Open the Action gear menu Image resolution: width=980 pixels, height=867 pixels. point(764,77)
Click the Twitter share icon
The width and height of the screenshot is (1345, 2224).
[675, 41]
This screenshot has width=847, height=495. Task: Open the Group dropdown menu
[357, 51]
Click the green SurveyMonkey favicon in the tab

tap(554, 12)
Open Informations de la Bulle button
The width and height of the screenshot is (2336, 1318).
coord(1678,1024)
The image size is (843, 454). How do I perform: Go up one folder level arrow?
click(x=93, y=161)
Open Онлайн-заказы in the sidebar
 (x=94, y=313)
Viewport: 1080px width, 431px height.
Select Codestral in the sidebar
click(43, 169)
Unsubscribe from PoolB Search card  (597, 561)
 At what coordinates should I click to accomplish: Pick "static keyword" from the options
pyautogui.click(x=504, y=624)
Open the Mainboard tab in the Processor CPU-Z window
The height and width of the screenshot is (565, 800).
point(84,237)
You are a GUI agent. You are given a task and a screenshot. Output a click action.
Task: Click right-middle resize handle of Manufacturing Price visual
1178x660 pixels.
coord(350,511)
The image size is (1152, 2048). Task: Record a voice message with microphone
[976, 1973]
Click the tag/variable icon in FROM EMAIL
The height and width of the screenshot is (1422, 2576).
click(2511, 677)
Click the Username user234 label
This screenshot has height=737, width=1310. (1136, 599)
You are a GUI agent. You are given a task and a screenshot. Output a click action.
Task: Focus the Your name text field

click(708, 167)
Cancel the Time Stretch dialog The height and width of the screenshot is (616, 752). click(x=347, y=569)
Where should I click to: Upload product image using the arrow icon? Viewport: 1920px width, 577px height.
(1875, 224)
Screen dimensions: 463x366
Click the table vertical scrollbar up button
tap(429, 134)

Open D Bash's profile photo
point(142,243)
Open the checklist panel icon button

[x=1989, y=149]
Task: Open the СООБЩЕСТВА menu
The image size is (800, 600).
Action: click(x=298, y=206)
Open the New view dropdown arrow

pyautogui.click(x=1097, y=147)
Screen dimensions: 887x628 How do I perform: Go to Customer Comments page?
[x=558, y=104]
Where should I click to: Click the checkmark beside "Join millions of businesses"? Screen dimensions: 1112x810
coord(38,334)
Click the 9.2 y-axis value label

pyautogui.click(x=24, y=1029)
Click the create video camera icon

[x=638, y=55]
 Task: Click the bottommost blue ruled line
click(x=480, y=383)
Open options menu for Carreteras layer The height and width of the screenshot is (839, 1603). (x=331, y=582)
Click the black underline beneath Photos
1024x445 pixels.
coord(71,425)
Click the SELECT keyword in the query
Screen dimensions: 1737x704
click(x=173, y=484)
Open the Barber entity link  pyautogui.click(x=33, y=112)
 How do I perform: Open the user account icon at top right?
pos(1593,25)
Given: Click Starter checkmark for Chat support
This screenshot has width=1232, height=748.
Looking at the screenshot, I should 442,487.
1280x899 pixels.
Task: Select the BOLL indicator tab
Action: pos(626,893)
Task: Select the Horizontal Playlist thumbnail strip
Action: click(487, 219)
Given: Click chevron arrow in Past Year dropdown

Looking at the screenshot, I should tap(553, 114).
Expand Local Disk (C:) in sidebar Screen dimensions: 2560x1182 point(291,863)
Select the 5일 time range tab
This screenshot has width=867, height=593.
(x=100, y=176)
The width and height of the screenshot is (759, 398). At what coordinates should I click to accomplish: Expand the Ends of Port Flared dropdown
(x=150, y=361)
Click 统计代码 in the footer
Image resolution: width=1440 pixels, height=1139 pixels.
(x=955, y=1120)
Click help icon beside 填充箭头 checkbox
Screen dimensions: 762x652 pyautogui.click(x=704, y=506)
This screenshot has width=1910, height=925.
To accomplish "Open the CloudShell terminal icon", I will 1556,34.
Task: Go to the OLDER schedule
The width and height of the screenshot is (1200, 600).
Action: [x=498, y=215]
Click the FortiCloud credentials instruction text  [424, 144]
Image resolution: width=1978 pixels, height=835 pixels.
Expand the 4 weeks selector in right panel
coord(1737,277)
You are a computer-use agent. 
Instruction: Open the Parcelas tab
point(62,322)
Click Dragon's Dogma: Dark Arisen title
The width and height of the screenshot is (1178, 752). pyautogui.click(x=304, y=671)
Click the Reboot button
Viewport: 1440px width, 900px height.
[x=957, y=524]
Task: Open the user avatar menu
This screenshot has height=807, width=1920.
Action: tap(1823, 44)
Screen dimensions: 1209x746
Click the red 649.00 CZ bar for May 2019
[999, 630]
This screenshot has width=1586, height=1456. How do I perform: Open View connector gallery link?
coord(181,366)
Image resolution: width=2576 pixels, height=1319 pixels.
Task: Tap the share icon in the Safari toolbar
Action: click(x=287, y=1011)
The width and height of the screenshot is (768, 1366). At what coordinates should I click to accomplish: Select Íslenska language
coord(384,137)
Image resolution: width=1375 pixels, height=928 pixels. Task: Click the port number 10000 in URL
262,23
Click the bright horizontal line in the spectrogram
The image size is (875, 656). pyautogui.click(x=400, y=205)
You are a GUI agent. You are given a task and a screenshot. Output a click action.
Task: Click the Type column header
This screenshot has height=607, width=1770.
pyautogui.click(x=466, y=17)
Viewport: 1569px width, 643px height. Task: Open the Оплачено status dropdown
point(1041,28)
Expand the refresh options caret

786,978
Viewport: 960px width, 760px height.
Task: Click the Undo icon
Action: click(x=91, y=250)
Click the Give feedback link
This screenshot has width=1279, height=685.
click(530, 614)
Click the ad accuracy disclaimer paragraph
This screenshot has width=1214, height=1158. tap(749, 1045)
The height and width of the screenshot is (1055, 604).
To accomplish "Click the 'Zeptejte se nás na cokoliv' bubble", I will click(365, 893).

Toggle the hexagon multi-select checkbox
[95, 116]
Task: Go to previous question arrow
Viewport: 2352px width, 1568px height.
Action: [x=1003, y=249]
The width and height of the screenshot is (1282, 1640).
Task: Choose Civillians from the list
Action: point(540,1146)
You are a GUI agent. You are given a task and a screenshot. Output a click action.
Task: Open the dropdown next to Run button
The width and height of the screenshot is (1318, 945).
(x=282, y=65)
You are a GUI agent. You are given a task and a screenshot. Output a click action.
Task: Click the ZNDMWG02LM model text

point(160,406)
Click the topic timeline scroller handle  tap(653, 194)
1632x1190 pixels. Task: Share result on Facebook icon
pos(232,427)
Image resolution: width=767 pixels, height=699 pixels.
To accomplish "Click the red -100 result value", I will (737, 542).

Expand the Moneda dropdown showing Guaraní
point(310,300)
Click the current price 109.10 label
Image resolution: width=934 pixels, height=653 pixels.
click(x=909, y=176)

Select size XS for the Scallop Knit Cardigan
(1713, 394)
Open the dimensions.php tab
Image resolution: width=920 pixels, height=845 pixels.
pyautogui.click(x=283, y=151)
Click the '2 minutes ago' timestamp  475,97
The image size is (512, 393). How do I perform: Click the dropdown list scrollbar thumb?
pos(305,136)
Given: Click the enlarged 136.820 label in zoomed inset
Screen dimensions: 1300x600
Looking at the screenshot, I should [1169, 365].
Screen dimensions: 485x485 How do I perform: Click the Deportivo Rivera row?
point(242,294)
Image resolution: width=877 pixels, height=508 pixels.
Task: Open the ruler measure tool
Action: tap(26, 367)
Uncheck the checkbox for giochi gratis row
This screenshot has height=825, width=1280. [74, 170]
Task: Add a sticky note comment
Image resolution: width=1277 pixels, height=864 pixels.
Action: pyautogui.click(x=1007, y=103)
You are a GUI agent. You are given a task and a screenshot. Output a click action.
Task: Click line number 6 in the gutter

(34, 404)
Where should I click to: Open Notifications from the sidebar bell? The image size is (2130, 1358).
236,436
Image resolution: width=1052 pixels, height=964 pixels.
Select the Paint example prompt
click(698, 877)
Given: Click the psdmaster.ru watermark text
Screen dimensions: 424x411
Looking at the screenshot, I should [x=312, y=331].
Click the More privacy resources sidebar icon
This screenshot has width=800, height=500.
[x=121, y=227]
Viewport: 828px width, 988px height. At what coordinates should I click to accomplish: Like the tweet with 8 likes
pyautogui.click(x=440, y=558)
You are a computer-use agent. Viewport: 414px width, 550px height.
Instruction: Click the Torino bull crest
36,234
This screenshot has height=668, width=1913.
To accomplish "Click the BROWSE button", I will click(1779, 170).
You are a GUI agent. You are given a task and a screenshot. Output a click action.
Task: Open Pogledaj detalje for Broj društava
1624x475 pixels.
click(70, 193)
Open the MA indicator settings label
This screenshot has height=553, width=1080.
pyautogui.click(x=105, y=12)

* **Task statement**: Please convert the lines starting at the one that contains "Click the tag/variable icon in FROM EMAIL" and stopping after the one that contains "click(708, 167)" into a two-column CSV with the headers text and answer. Give one row per answer, with each field in quotation marks and any line breaks turned into spaces.

* **Exercise response**:
text,answer
"Click the tag/variable icon in FROM EMAIL The height and width of the screenshot is (1422, 2576).","click(2511, 677)"
"Click the Username user234 label","This screenshot has height=737, width=1310. (1136, 599)"
"You are a GUI agent. You are given a task and a screenshot. Output a click action. Task: Focus the Your name text field","click(708, 167)"